Beej's Guide to Network Programming:
http://www.ecst.csuchico.edu/~beej/guide/net/

Jim Frost Guide to Socket Programs:
http://world.std.com/~jimf/papers/sockets/sockets.html

Jeff Donahoo's Code/Book:
http://cs.ecs.baylor/~donahoo/practical/CSockets

C programming/tutorials:

There are several C resources on the net. Here are some that may be useful:

http://www.strath.ac.uk/IT/Docs/Ccourse/

http://www.lysator.liu.se/c/bwk-tutor.html

GDB (GNU Debugger) tutorial:
http://arioch.unomaha.edu/~jclark/gdb_plus.html

C Frequently Asked Questions:
http://www.eskimo.com/~scs/C-faq/top.html

If you find other resources please post links on the mailing list for the class.

 

Design of Chat Server / Client Project:

You will write two programs a server that both waits for client connection and relay messages to connected clients and a chat client that connects to the chat server at a specific port. This project is open ended and you can design it however you like (: so this project is for the adventures. Also - you may discuss and are encouraged to discuss your project / design on the class email list.

 

What is a Chat Room?

Some of you may be familiar with some forms of Chat Rooms over the Internet such as Instant messenger, Skype, talk and more. For this assignment assume a chat room is created by a server, the server allows the creation of different chat rooms identified by a host name and port number. People can "subscribe to" or "enter" a chat room. A client can send messages, and they instantly appear on the screens of everyone else in the room.

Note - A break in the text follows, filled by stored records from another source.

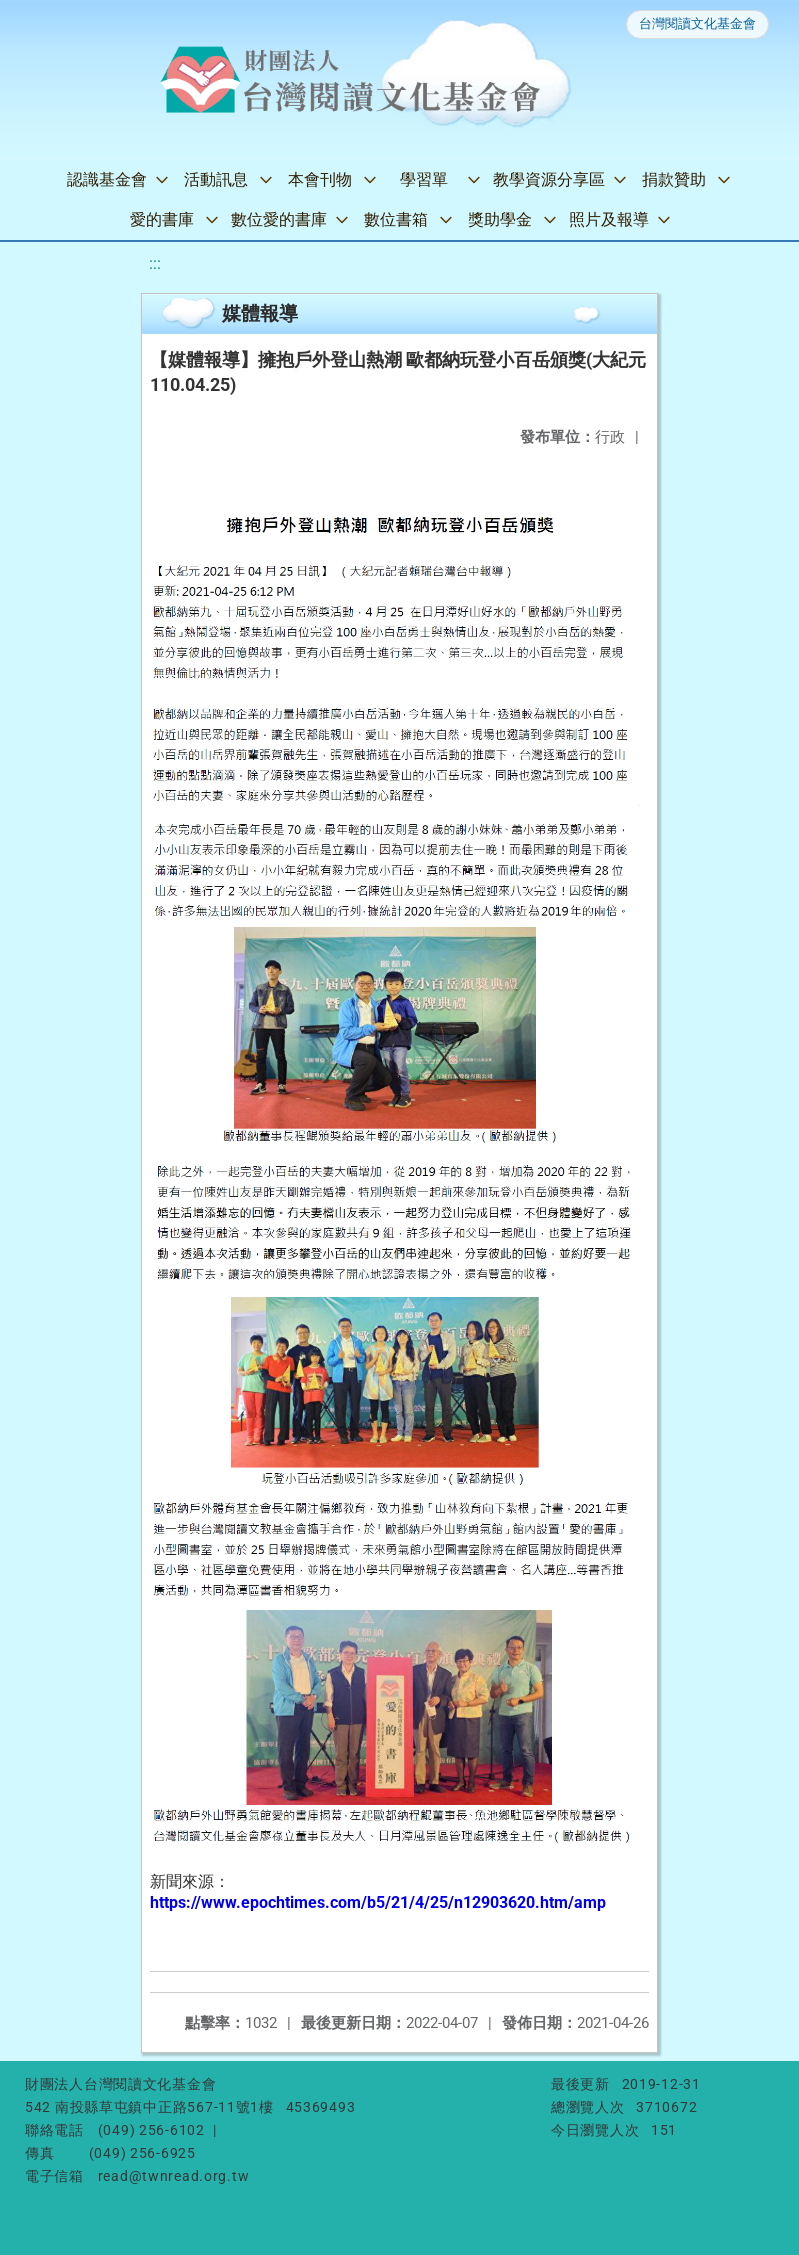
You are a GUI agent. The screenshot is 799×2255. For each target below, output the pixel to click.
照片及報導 (609, 219)
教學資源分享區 (549, 179)
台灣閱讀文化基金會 (697, 23)
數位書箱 (396, 219)
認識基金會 (107, 179)
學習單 (424, 179)
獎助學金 (500, 219)
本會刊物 (320, 179)
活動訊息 (216, 179)
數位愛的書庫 (279, 219)
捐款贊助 (674, 179)
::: (155, 263)
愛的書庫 (162, 219)
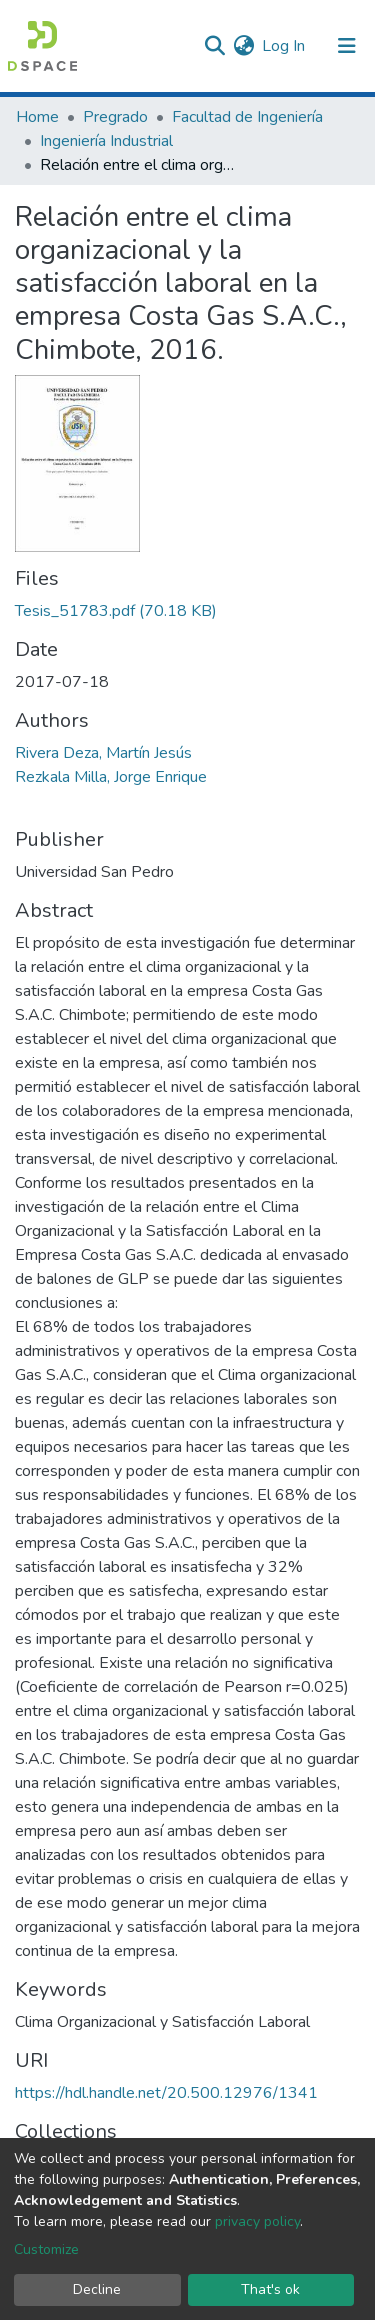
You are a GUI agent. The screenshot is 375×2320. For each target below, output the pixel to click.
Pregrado (115, 117)
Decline (97, 2289)
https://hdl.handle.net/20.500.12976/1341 (166, 2093)
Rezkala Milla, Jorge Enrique (111, 777)
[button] (243, 46)
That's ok (270, 2289)
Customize (46, 2249)
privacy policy (257, 2221)
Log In (284, 46)
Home (37, 117)
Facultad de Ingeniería (247, 117)
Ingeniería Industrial (106, 141)
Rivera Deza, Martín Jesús (103, 753)
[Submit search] (214, 46)
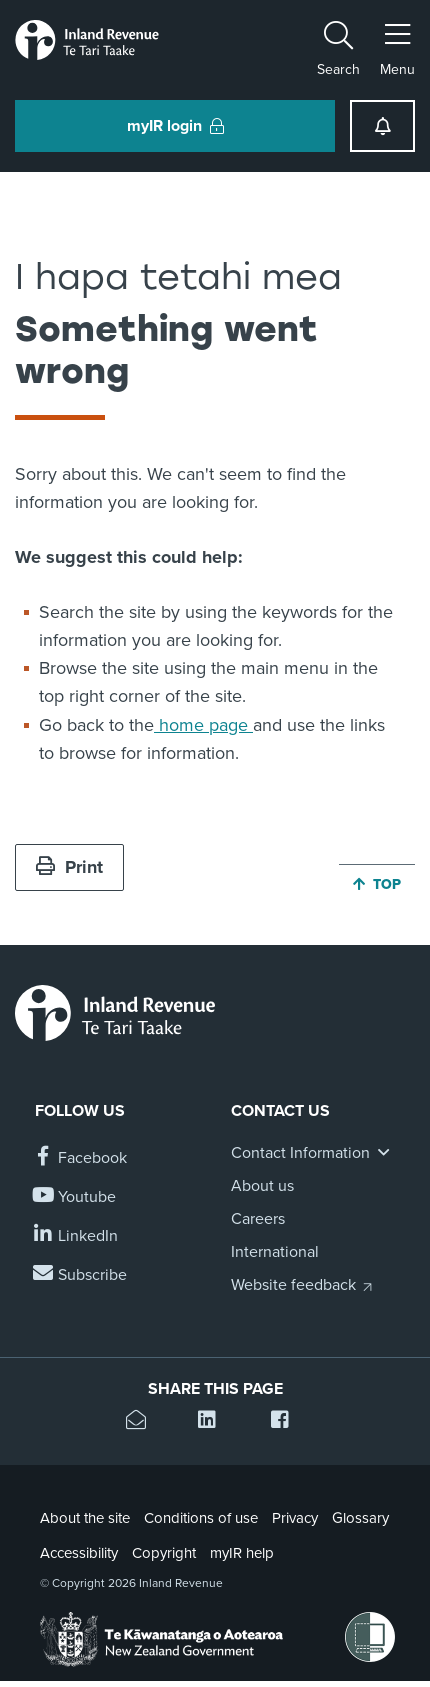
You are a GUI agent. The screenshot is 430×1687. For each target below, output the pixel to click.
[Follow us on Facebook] (81, 1158)
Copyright (164, 1553)
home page (203, 725)
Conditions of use (201, 1518)
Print (69, 867)
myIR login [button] (175, 126)
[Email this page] (142, 1422)
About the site (85, 1518)
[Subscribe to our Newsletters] (81, 1275)
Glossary (360, 1518)
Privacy (295, 1518)
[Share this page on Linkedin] (214, 1422)
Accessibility (79, 1553)
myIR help (242, 1553)
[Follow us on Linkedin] (76, 1236)
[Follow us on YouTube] (75, 1197)
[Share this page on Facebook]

You will be given C-code for an echo server and a client where the server echos back strings from a client. Your project is to extend the server and client to a Chat Room application.

A Possible Sequence of Events (you may deviate from this):

An possible sequence of events between a server and a client is listed below.

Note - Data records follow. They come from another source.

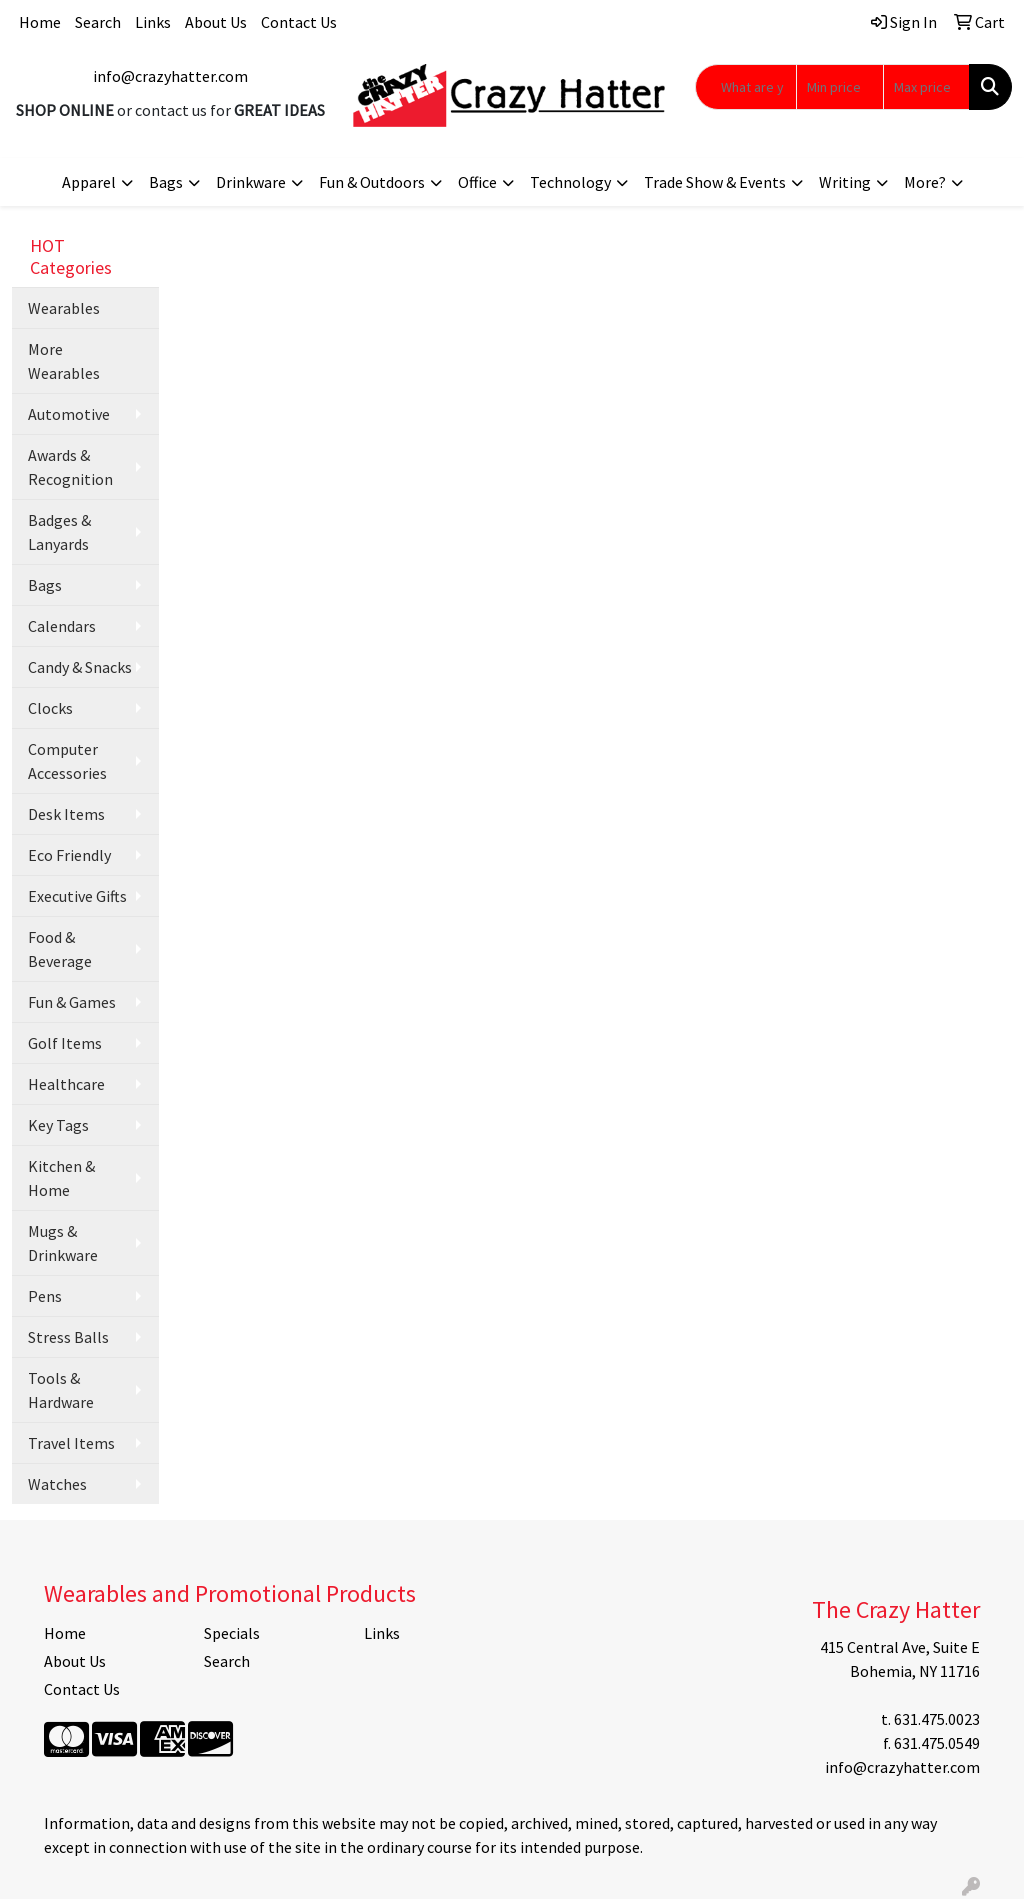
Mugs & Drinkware (63, 1243)
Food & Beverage (60, 949)
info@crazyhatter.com (170, 76)
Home (40, 22)
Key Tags (58, 1125)
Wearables (64, 308)
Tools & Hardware (61, 1390)
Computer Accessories (67, 761)
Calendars (62, 626)
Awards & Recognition (70, 467)
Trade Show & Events (715, 182)
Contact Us (299, 22)
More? (925, 182)
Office (477, 182)
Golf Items (65, 1043)
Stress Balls (68, 1337)
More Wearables (64, 361)
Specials (232, 1633)
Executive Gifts (77, 896)
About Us (216, 22)
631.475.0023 (937, 1719)
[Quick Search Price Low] (839, 87)
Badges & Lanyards (59, 532)
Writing (845, 182)
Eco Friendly (69, 855)
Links (153, 22)
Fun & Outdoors (372, 182)
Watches (57, 1484)
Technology (570, 182)
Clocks (50, 708)
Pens (45, 1296)
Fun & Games (72, 1002)
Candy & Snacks (80, 667)
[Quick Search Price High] (926, 87)
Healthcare (66, 1084)
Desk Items (66, 814)
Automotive (69, 414)
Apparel (89, 182)
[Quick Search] (746, 87)
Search (98, 22)
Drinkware (251, 182)
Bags (166, 182)
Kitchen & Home (61, 1178)
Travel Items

1. start server on server machine with specified port number:

chat-server 127.0.0.1 5000


2. start client on client machine

chat-client 127.0.0.1 5000


3. client, Jane, connects to the server(via chat-client program).
4. User Jane (client code) types a text to server

Example:
'Hello this is Jill!'

6. Server echos back the text to other connected clients preceded by the name of the original client.

Jill said> 'Hello this is Jill!'


8. The client closes the connection by sending 'bye'

9. The server notes other connected clients:

Jill has left the chat room>

 

Client Server Interaction:

Your server should be able to accept multiple connections (from different hosts). It should be able to simultaneously listen for incoming connections as well as keep reading from connections that are already open.

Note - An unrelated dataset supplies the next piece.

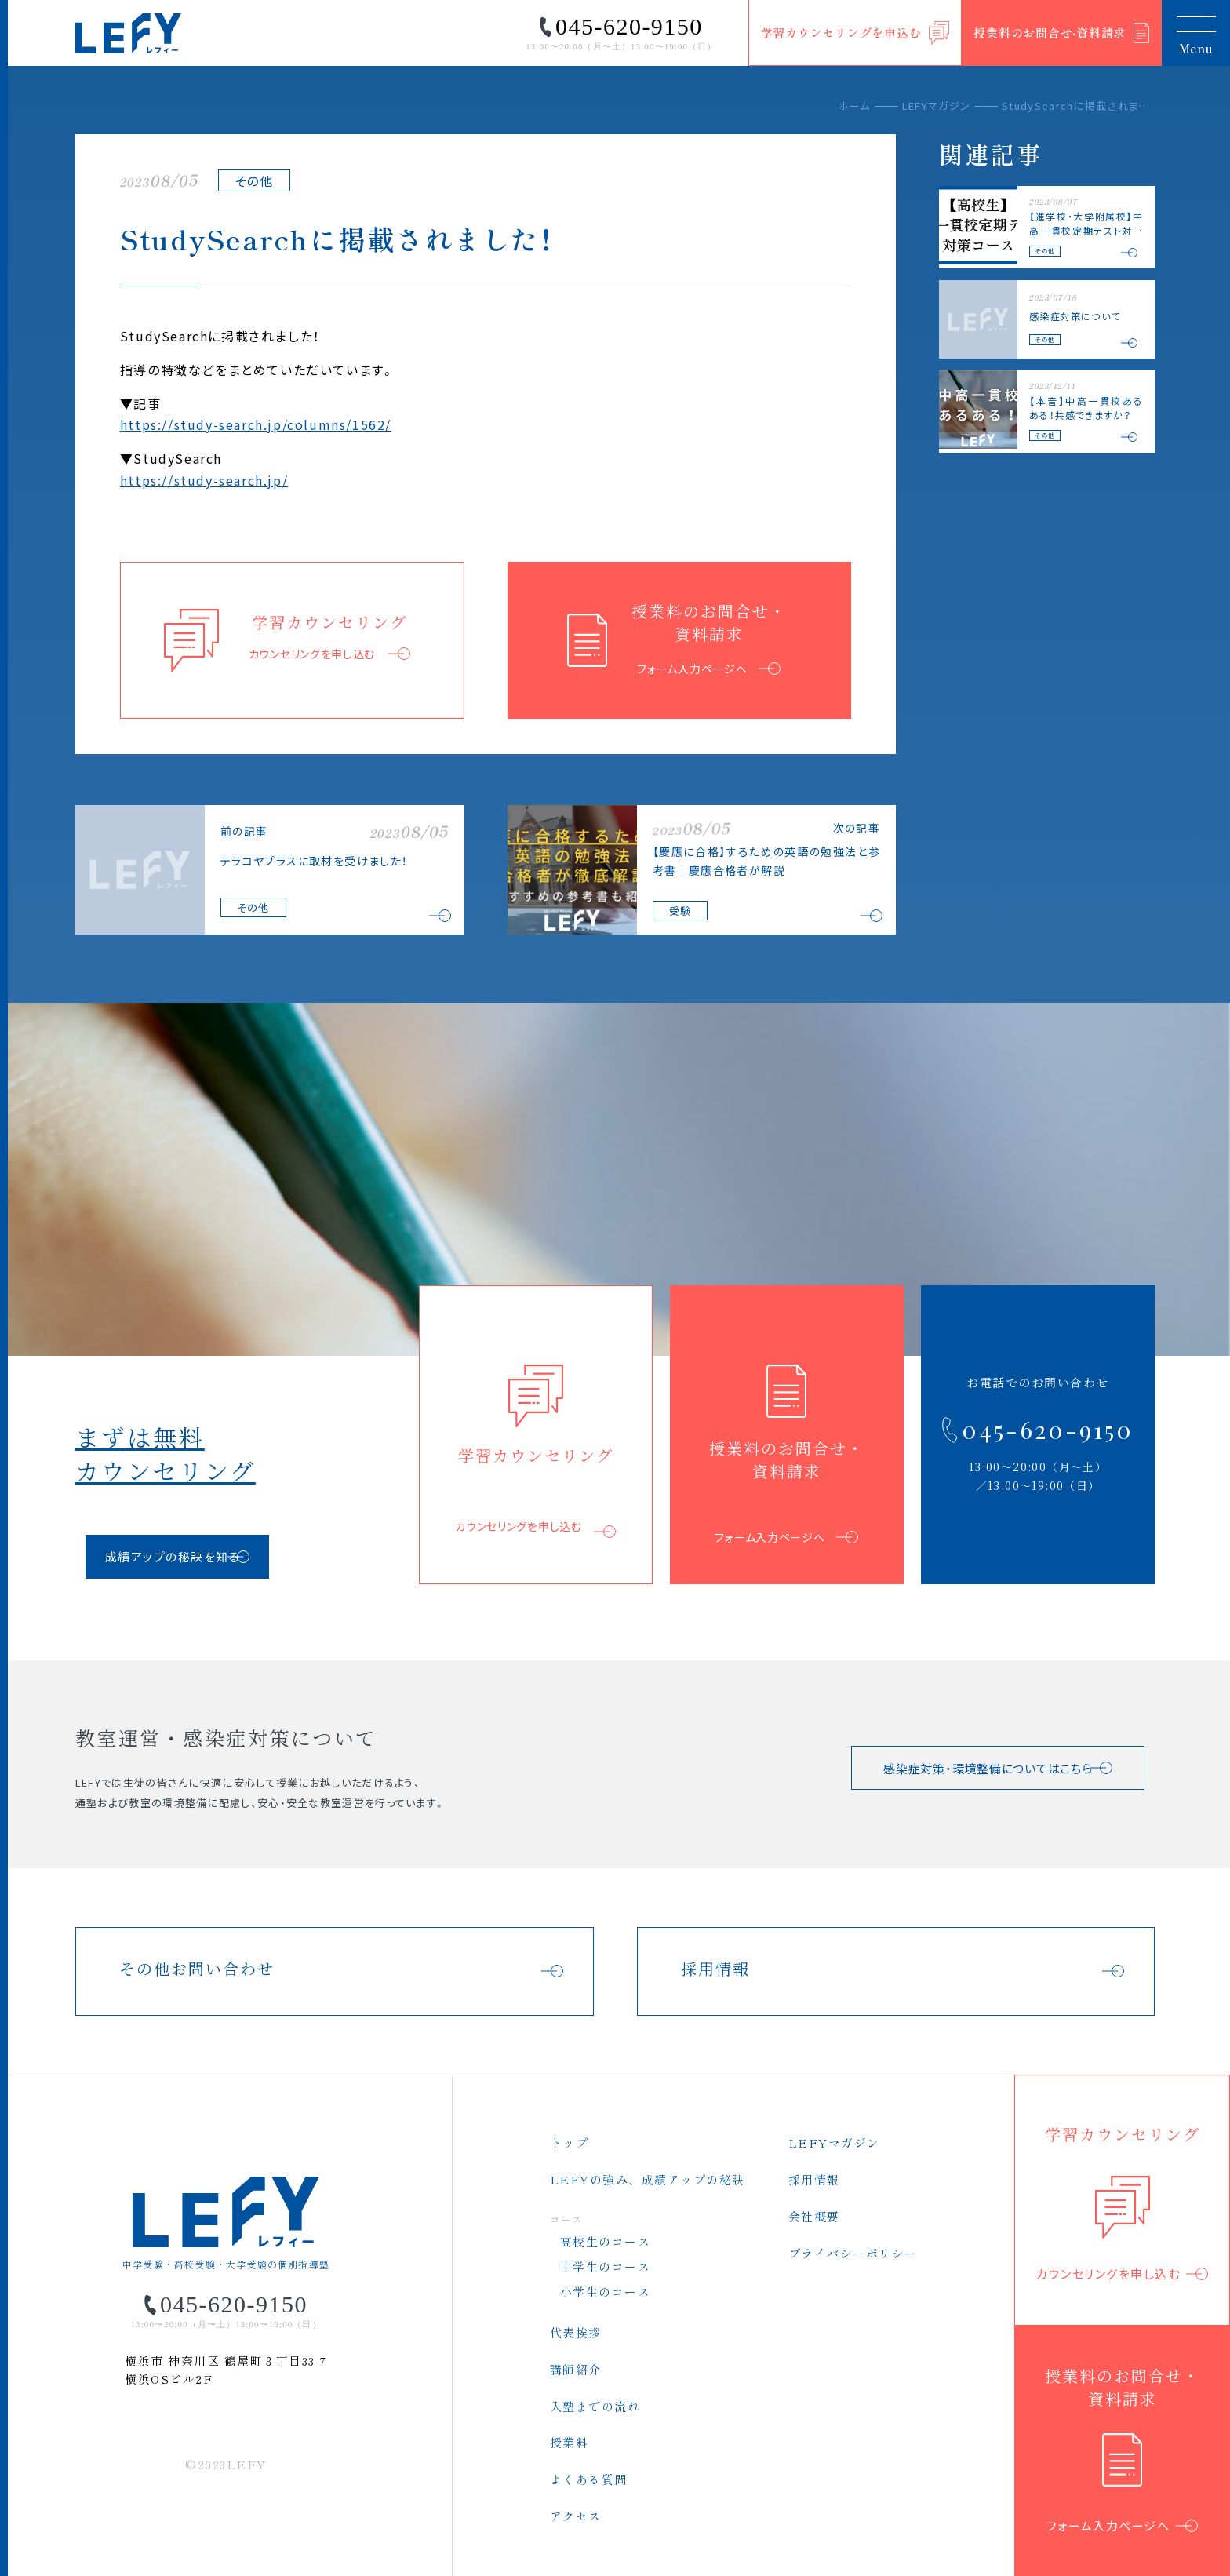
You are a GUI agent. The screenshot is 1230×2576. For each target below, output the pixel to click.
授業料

Since many of the calls that we talked about in class are blocking calls (e.g. accept(), recv()). They may stall the program execution until data arrives. For example if your server is blocking on an accept() it cannot receive data at the same time.

There are several solutions to this problem. One solution is to use multiple processes (using fork()), another is to use threads (using pthreads)

There are two example programs of multitasking servers in the project3 directory (see this link) - one is called TCPEchoServer-Fork.c and is listed under the subdirectories echo, the other is listed under the subdirectory pong (last semester's project). Makefiles/README.txt for the echo server.

Design Decisions:

You need to design how the server knows how lines are terminated. You do need to design communication for high performance.

Submitting:

You need to name the directory of your source code "project3/". You must to include a README.txt file describing how to run and compile your program. You also need to include a Makefile, you can find an example makefile in the subdirectories of the project3 directory accessible from the schedule web page.

  1. Create a directory project3
  2. Put all the materials needed in the above directory (including your README.txt file)
  3. Submit via the 'submit' command (while on odin.cs.uga.edu)

    {odin:maria} submit project3 csx730

    ** odin 'submit' is expected to work by project deadline worst case we will accept submission on atlas.